O presidente do diretório nacional, Marcos Pereira, embarcou para Israel na quinta-feira (13), ao lado de nomes como o deputado federal Gilberto Abramo (MG), citado nos bastidores como eventual substituto de Pettersen em caso de mudança de comando em solo mineiro.
O Fator apurou que a viagem foi uma coincidência. A agenda em Israel estava definida há meses e reúne parlamentares da sigla ligados à Igreja Universal do Reino de Deus (Iurd) — o que não é o caso de Pettersen.
Por ora, o deputado mineiro, que é suspeito de receber propina para proteger um esquema de descontos indevidos em benefícios pagos pelo Instituto Nacional do Seguro Social (INSS), segue no comando do partido. Interlocutores ligados ao Republicanos, porém, não descartam que o diretório mude de mãos, sobretudo caso as investigações da PF avancem.
Nesse cenário, Abramo surge como opção para sucedê-lo. Próximo do presidente da Câmara, Hugo Motta (Republicanos-PB), Abramo mantém boa relação com parlamentares do Republicanos no Congresso Nacional. Contra a possibilidade de que o deputado assuma a presidência do diretório estadual, pesa o fato de que Abramo já ocupa a liderança da legenda na Câmara.
O que diz a PF?
Na quinta-feira, agentes da PF cumpriram um mandado de busca e apreensão em face de Pettersen. Segundo a investigação remetida pela corporação ao Supremo Tribunal Federal (STF), os pagamentos feitos ao deputado para proteger os desvios totalizaram R$ 14,7 milhões.

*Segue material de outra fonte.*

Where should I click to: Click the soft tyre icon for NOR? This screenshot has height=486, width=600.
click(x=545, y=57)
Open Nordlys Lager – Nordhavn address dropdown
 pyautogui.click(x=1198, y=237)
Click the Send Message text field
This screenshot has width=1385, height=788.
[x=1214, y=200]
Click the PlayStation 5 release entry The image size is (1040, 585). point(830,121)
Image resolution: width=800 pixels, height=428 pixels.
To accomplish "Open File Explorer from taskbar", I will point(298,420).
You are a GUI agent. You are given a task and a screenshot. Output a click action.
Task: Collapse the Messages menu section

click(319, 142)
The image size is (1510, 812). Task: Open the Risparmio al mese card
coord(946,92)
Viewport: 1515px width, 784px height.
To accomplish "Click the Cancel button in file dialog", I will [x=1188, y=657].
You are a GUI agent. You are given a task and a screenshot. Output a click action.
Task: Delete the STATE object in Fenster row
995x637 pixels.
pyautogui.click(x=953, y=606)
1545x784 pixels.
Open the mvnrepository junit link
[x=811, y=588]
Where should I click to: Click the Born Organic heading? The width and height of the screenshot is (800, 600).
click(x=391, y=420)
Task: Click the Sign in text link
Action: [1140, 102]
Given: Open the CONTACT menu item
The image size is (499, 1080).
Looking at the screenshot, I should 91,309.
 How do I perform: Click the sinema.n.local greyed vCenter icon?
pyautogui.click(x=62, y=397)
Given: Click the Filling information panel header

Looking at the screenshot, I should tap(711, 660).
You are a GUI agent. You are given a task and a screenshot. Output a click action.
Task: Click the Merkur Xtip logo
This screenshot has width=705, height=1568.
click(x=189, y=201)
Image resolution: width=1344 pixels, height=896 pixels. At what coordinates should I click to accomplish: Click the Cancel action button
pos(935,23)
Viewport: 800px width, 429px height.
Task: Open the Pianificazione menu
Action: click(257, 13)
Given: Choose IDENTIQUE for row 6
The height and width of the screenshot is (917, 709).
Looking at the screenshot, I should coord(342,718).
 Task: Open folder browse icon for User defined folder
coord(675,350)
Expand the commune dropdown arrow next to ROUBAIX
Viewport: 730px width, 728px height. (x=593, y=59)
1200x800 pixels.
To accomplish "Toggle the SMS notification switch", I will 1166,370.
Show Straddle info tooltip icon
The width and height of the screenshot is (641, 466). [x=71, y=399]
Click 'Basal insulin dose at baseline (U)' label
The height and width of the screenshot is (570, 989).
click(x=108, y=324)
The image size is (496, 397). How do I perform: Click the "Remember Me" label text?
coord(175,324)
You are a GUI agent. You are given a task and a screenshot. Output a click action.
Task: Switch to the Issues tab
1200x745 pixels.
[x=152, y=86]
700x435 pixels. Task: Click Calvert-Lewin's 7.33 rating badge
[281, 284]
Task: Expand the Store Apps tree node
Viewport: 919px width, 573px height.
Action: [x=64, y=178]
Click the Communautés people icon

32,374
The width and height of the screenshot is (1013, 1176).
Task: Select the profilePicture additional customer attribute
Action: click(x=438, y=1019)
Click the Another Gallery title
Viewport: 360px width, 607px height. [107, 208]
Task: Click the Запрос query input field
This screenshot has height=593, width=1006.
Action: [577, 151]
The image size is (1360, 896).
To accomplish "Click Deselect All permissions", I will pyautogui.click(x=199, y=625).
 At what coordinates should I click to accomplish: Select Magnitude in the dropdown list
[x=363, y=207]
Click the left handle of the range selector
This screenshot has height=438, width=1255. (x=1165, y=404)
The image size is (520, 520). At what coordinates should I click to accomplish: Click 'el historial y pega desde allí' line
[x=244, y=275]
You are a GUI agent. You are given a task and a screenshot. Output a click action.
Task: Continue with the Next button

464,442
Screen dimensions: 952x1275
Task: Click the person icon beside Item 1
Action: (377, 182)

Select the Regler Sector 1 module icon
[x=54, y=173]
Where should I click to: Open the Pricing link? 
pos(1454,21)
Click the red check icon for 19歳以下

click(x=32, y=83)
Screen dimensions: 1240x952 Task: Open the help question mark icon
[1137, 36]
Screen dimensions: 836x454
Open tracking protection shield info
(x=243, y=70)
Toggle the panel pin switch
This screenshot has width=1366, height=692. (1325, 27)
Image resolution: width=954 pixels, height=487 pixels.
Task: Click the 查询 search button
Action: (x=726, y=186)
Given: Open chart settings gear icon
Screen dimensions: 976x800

Pettersen era citado nas planilhas de pagamento de propina da Confederação Nacional dos Agricultores Familiares e Empreendedores Familiares Rurais (Conafer) pelo apelido “Herói E”. Segundo a investigação, os valores eram repassados mensalmente, por meio de intermediários.
Em troca, conforme a PF, o deputado fornecia “proteção política” à Conafer para impedir investigações contra a entidade. O relatório policial aponta Pettersen como a pessoa mais bem remunerada na estrutura de pagamentos de propina do esquema.
Deputado se defende
Na semana passada, Pettersen emitiu nota para comentar a operação da PF. Ele garantiu estar “à inteira disposição” das autoridades para prestar esclarecimentos.
“Reitero que toda operação representa, para alguns, um fim, e para outros, uma libertação. Já fui alvo de duas operações: em uma delas, fui absolvido, e na outra, o Judiciário sequer recebeu a denúncia, por falta de provas que comprovassem qualquer prática criminosa”, apontou.
“Deixo claro que apoio integralmente o trabalho das autoridades competentes e me coloco à inteira disposição para prestar todos os esclarecimentos necessários. Acredito na justiça, na verdade e na importância das investigações sérias, conduzidas dentro da legalidade e com total transparência”, completou.
O Fator também procurou Gilberto Abramo e Marcos Pereira, que não se manifestaram até o fechamento deste texto.